Published: 6/2/2017 5:37:50 PM

A provision to study how rural schools might get more state aid has been included in the Senate budget that was adopted last month. That’s good news for Franklin County’s struggling, small school districts.

The so-called “sparsity aid” formula was developed and championed by Mohawk Trail Regional School Superintendent Michael Buoniconti as part of an effort to deal with systemic inequities suffered by districts covering large geographic areas that are sparsely settled — which is the case in most parts of Franklin County.

The sparsity aid formula being studied would include such criteria as overall enrollment, enrollment per square mile, per capita income of the communities and other factors. The income issue and population density are particularly important in Franklin County, one of the state’s most rural areas and one of the poorest. Also, the county’s schools are experiencing greater enrollment drops than their urban counterparts.

The concept of sparsity aid has been pioneered in Wisconsin to help school districts that lack the economies of scale of a larger school district. Last year, Wisconsin allocated $300 per student in sparsity aid to 137 school districts. If Mohawk got $300 per student, that would bring an extra $300,000.

Buoniconti’s been advocating a more generous, tiered plan where some schools would get more aid than others. Based on his eligibility criteria, the Rural School Aid Program would cost the state about $20 million, with the money going to 50 traditional rural public school districts.

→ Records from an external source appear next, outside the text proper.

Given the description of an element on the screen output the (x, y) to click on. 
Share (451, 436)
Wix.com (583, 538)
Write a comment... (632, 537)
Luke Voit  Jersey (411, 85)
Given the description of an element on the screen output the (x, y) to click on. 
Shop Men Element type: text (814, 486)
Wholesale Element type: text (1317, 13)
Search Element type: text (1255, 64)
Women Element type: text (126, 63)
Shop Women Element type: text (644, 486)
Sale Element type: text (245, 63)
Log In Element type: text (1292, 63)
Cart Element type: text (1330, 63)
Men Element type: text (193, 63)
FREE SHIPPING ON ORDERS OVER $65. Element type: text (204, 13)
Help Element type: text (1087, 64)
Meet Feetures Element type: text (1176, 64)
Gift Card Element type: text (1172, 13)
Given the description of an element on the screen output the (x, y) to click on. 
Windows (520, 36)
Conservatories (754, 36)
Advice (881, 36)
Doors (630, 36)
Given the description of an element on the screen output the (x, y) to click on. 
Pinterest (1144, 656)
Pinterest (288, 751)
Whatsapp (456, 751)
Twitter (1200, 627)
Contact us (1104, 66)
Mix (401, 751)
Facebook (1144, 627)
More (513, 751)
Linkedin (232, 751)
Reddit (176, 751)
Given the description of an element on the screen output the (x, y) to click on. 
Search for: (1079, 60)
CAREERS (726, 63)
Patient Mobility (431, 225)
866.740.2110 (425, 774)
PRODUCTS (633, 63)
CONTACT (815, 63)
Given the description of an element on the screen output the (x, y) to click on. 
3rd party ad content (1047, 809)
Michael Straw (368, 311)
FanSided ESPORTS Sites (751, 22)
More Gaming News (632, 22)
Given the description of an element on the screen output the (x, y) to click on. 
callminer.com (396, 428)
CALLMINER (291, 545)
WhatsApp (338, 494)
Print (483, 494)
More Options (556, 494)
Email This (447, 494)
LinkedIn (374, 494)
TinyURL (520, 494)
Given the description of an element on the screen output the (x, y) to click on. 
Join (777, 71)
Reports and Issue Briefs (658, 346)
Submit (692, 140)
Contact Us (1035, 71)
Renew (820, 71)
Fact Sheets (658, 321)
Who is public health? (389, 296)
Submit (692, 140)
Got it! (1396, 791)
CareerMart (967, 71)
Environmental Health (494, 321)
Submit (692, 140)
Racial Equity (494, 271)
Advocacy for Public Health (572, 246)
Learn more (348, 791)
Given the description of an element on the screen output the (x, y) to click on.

Buoniconti said this represents about 0.32 percent of the state’s $6.2 billion public education budget.

He says there are about 80 rural school districts in the state that are in “financial distress,” in part because they lack the economies of scale. Mohawk spends a greater proportion of its available funds on busing, an expense that doesn’t hit urban school departments nearly has hard. Buoniconti has said about 32 states already provide such extra help for rural schools.

State Rep. Stephen Kulik, D-Worthington, who is co-chairman of the House Ways and Means Committee, has said the rural aid idea is worth looking at. The county’s other member of the House, Rep. Paul Mark, D-Peru, has supported Buoniconti’s idea.

The provision is currently a budget amendment presented by Sen. Adam Hinds, D-Pittsfield, Franklin County’s newest state senator. Hindshappens to have attended Mohawk schools and therefore has a deep appreciation of the challenges facing rural schools.

The amendment, which would require the Department of Early and Secondary Education to study the feasibility of a new aid formula and report to the Legislature by year’s end, needs to be approved by a House-Senate budget conference committee when it convenes this month. So we hope our legislators can persuade their urban counterparts to approve the study. It doesn’t cost money, and legislators would benefit from having the professional analysis of the plan and its implications for the state budget.

With the facts and analysis laid before them, we hope the full Legislature would see our need and address it.